_TASK TO COMPLETE_
From the rows below, pull out each line that contains the word "should", and copy each one in full.
*** DATA FOR THIS TASK
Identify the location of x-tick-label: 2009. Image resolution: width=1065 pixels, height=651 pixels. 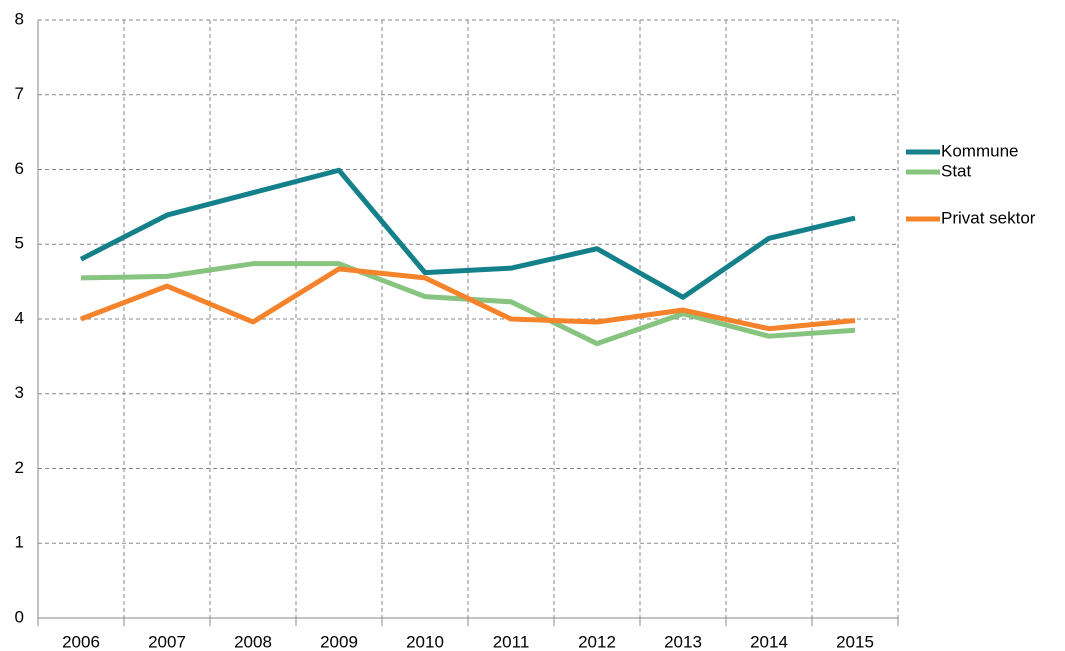
(339, 642).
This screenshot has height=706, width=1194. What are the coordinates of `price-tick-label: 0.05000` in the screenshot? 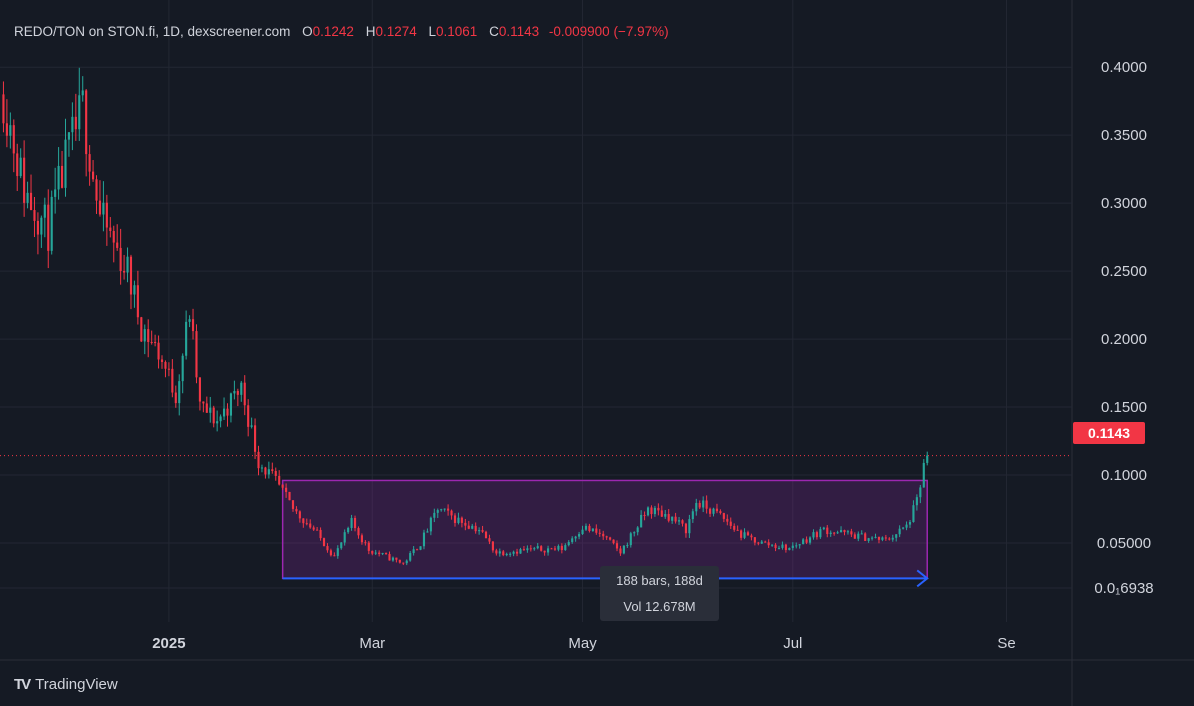 It's located at (1124, 544).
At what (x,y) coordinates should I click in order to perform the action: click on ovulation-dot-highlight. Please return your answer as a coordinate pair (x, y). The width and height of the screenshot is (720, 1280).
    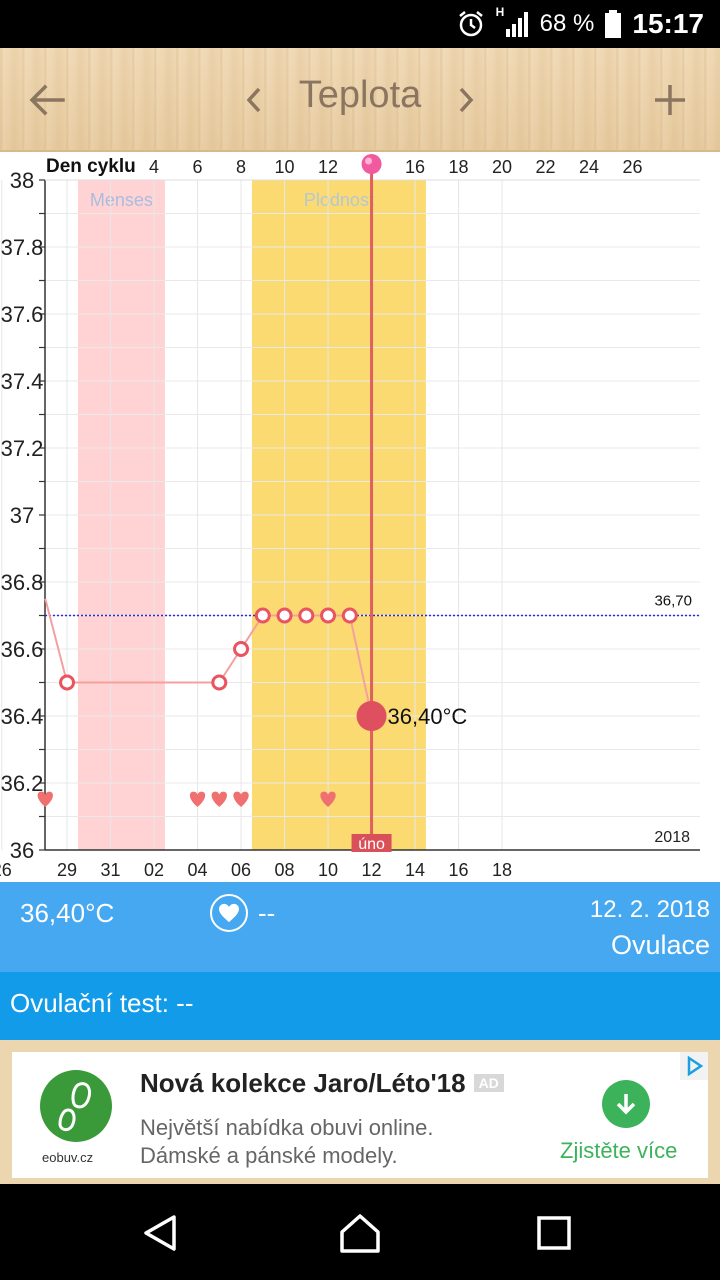
    Looking at the image, I should click on (369, 161).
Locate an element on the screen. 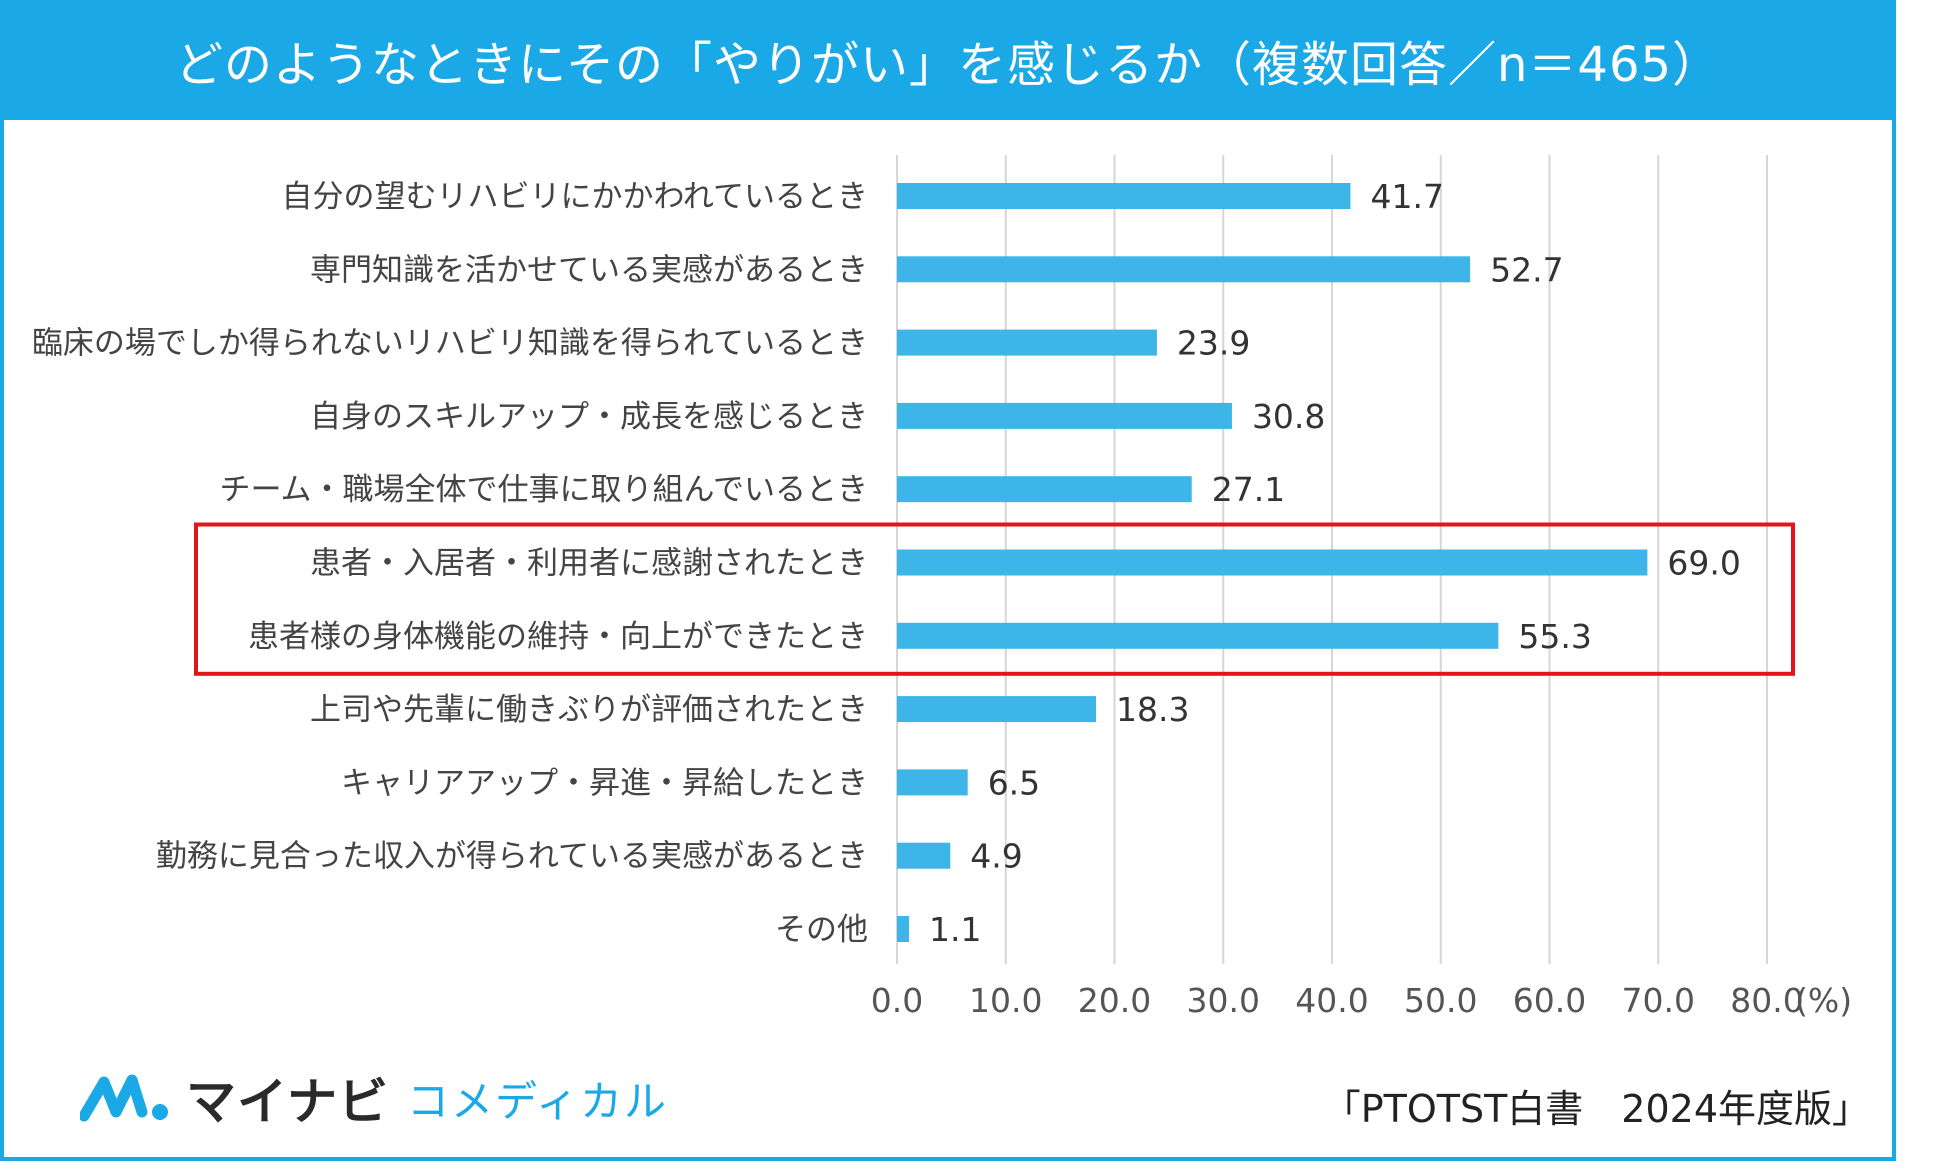 This screenshot has width=1950, height=1169. chart-title: どのようなときにその「やりがい」を感じるか（複数回答／n＝465） is located at coordinates (948, 60).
******
_ANSWER SPACE_
At what (x,y) coordinates should I click in order to perform the action: click on ovulation-dot-highlight. Please return your answer as a coordinate pair (x, y). The width and height of the screenshot is (720, 1280).
    Looking at the image, I should click on (369, 161).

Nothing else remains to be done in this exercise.